• **Aim of the task**:
Exactly as they stand, give the records below again, with no images.

• **Input material**:

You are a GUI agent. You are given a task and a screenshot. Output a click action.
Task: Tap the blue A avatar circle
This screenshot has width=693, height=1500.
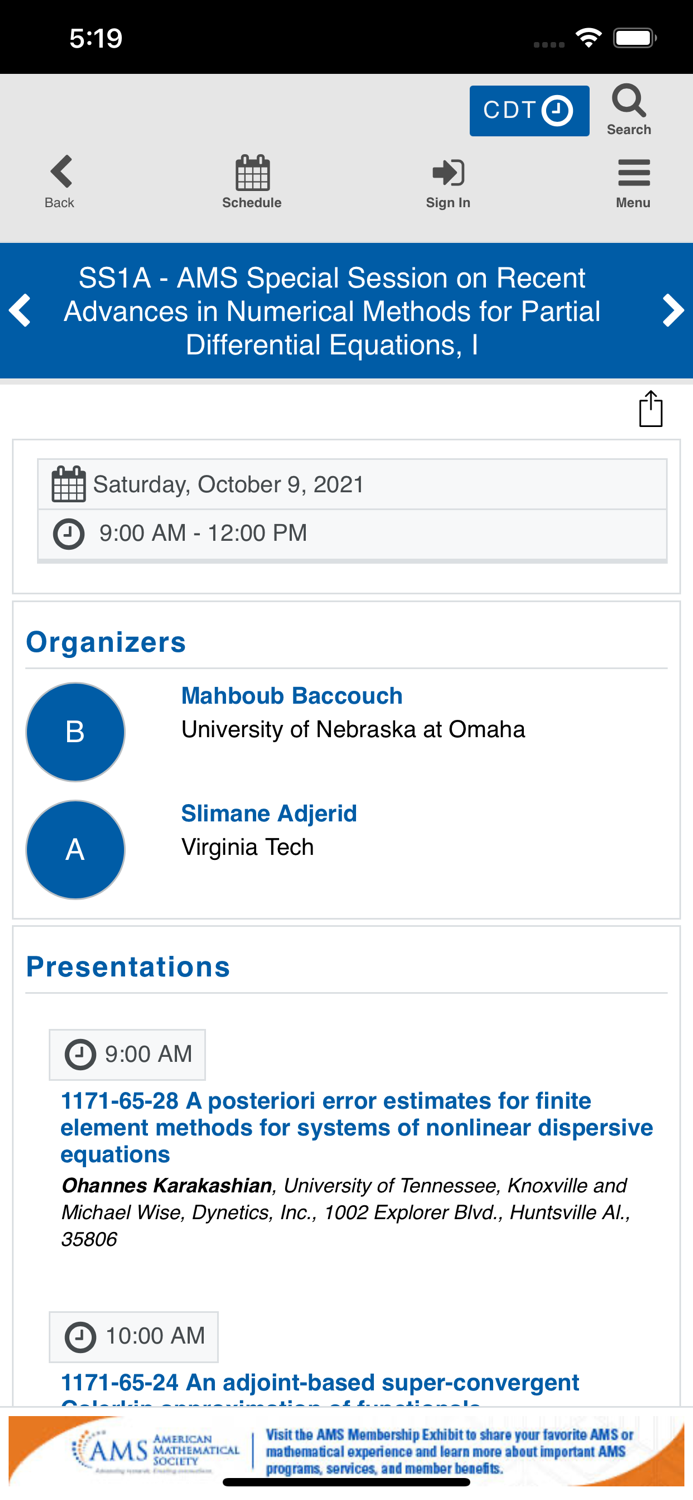point(75,849)
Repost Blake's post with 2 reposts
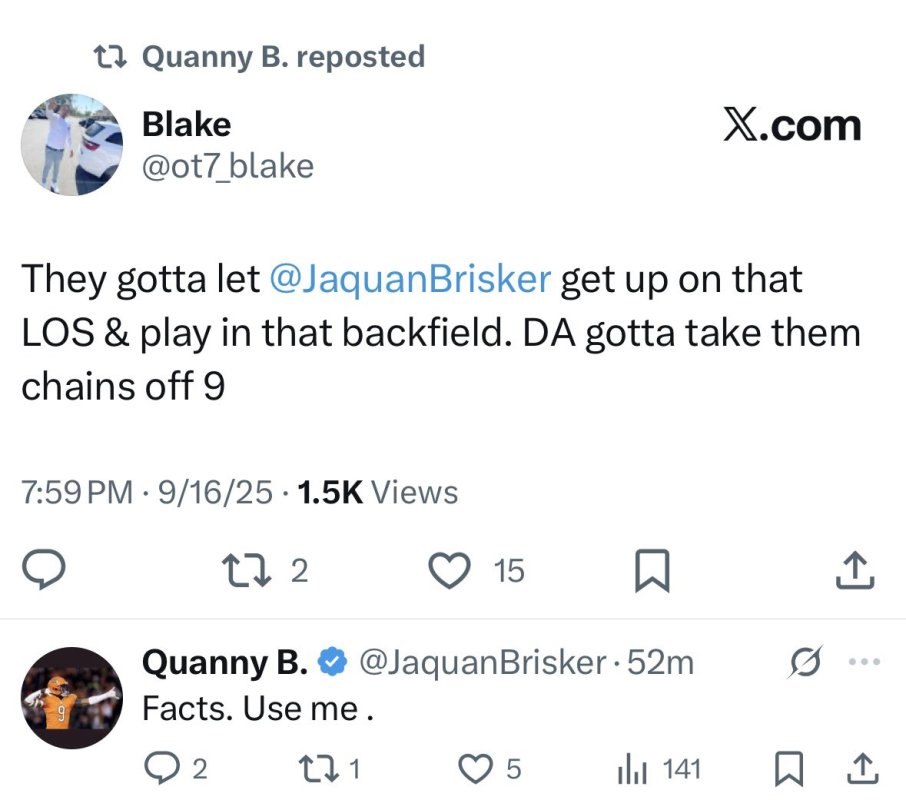This screenshot has height=800, width=906. click(x=265, y=571)
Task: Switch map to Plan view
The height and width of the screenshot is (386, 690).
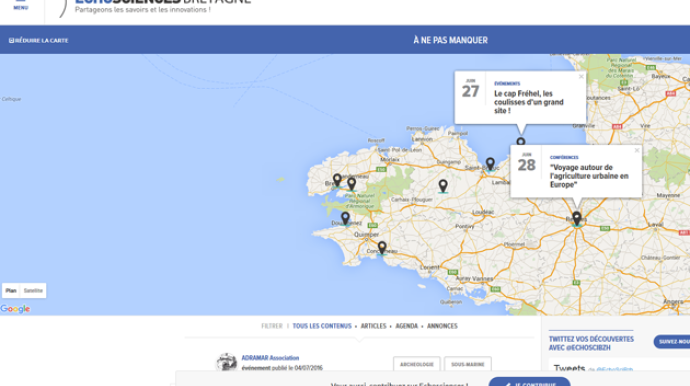Action: [11, 290]
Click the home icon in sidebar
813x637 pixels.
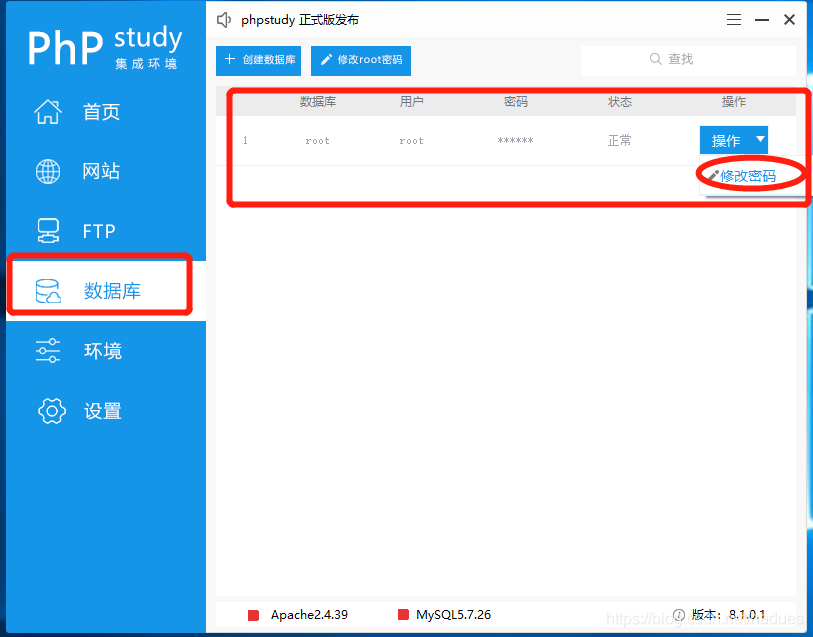pyautogui.click(x=48, y=112)
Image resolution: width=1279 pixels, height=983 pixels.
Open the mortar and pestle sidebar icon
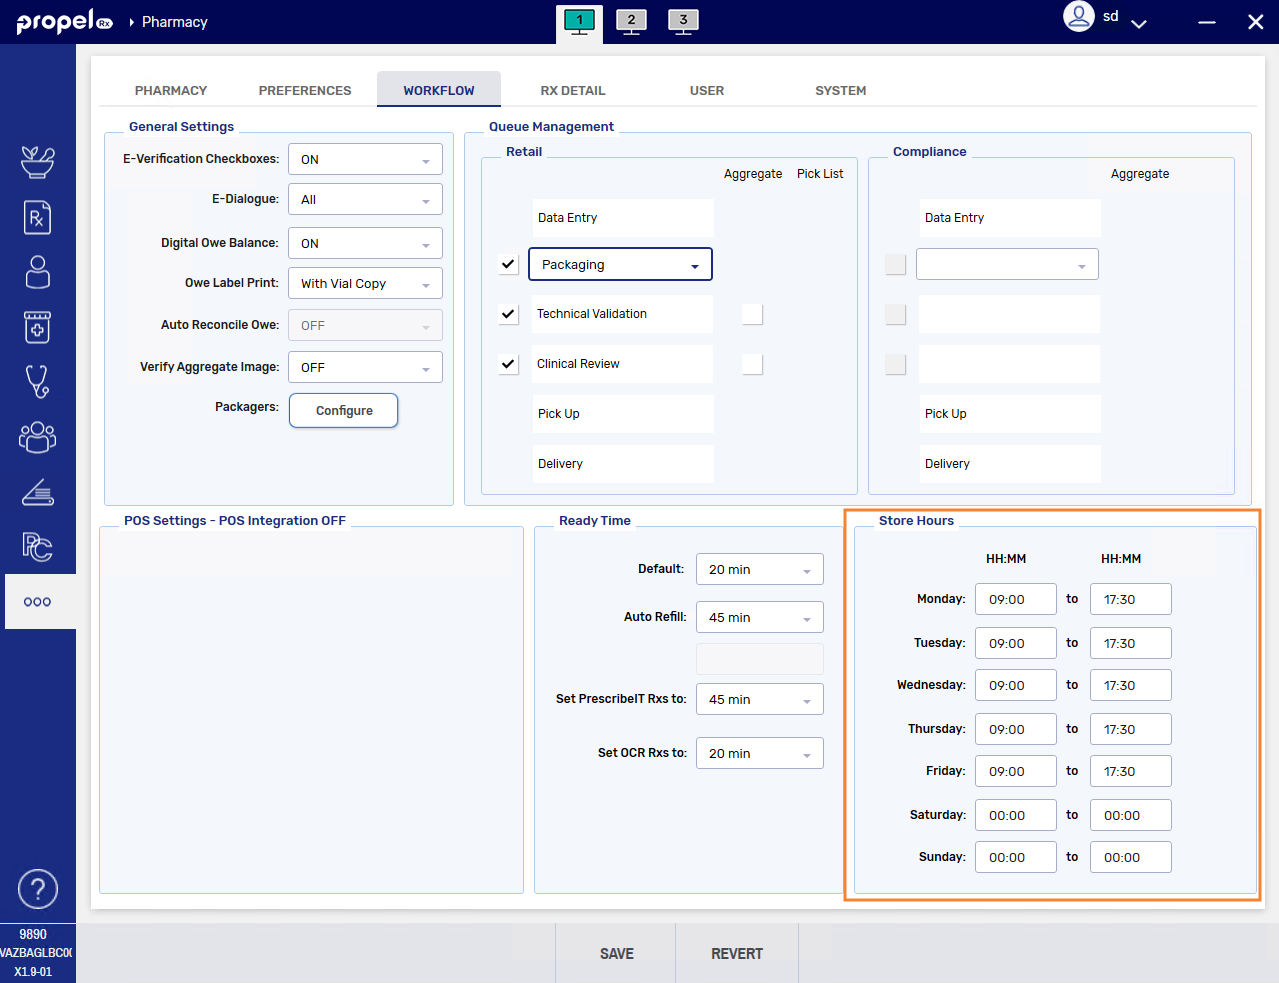point(37,161)
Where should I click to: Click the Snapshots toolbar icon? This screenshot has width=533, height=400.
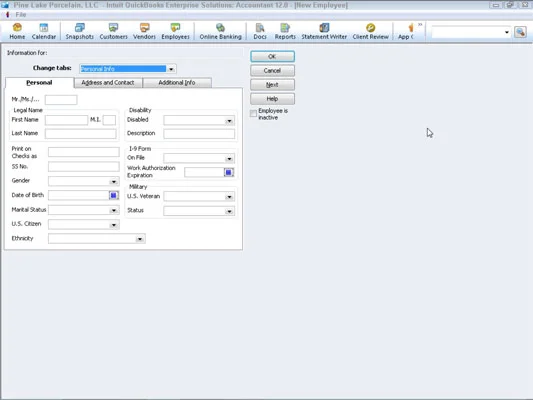[80, 31]
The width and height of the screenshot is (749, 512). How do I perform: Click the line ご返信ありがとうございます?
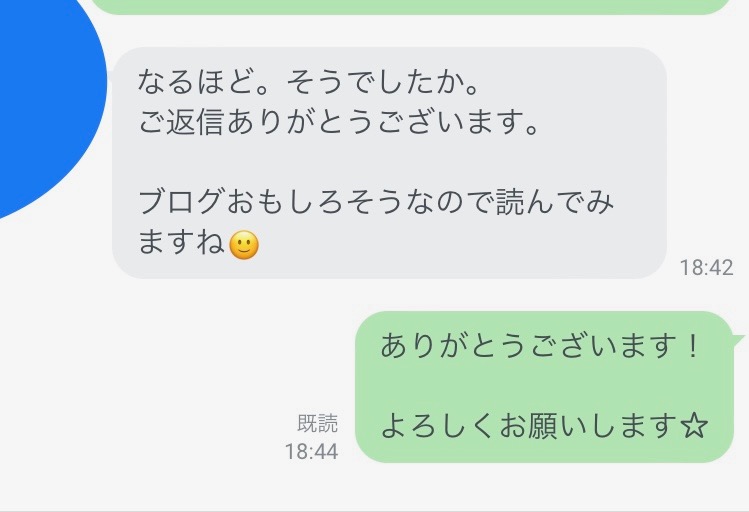point(339,124)
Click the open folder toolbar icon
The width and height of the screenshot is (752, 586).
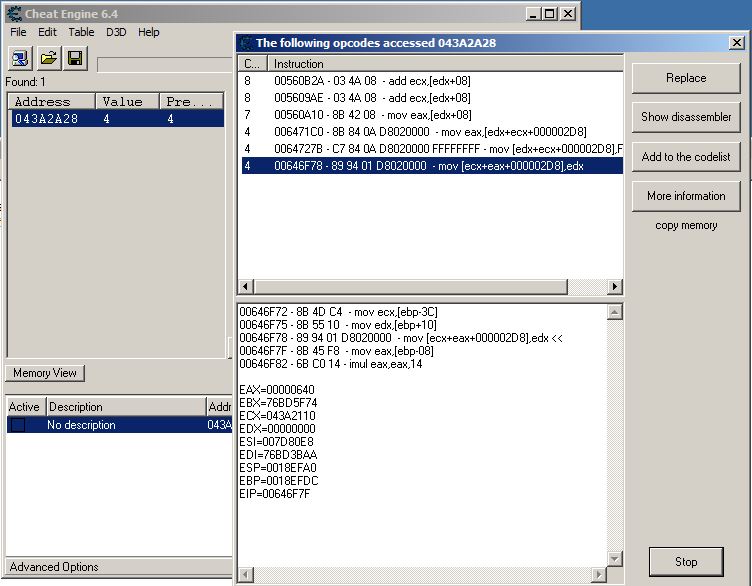click(47, 59)
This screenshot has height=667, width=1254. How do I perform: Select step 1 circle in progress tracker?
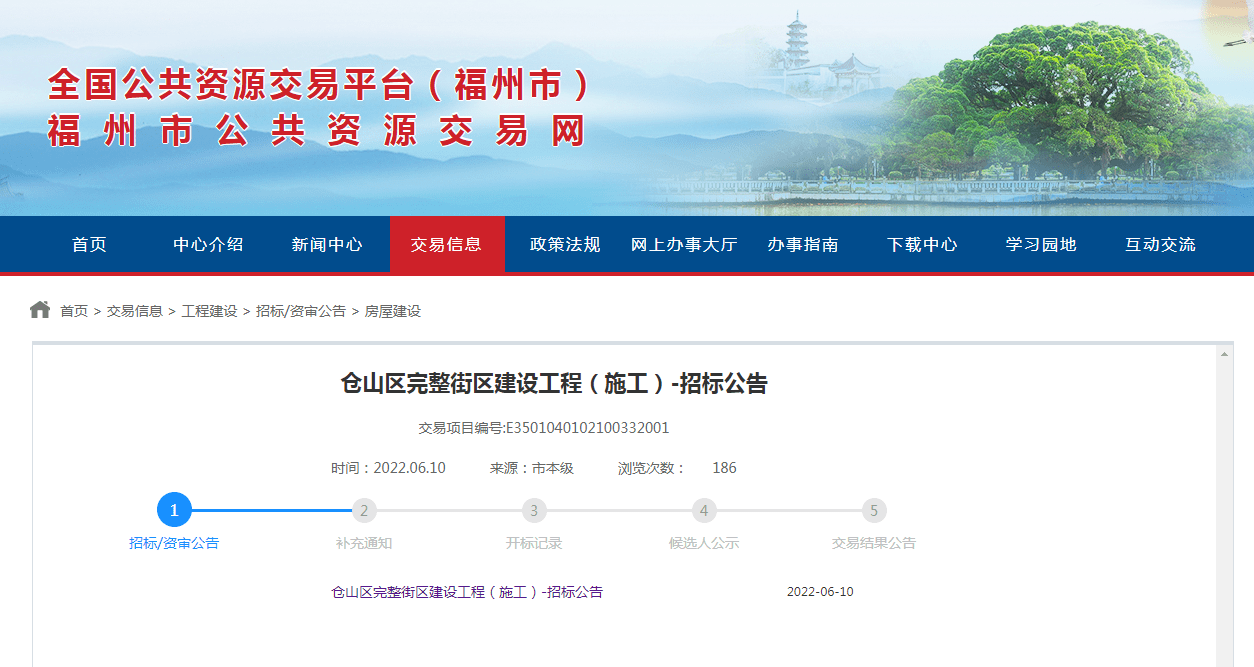pyautogui.click(x=174, y=510)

• **Solved exercise**:
You are a GUI agent. You are given a task and a screenshot. Output a click action.
Task: Tap the blue A avatar circle
This screenshot has width=693, height=1500.
point(75,849)
Repost Blake's post with 2 reposts
This screenshot has height=800, width=906. click(x=265, y=571)
Task: Switch map to Plan view
The height and width of the screenshot is (386, 690).
Action: [11, 290]
Click the home icon in sidebar
813x637 pixels.
pyautogui.click(x=48, y=112)
Image resolution: width=1279 pixels, height=983 pixels.
Open the mortar and pestle sidebar icon
point(37,161)
Where should I click to: Click the Snapshots toolbar icon? This screenshot has width=533, height=400.
[80, 31]
The width and height of the screenshot is (749, 512). How do I perform: Click the line ご返信ありがとうございます?
point(339,124)
Click the open folder toolbar icon
The width and height of the screenshot is (752, 586).
click(47, 59)
This screenshot has height=667, width=1254. How do I perform: Select step 1 circle in progress tracker?
pyautogui.click(x=174, y=510)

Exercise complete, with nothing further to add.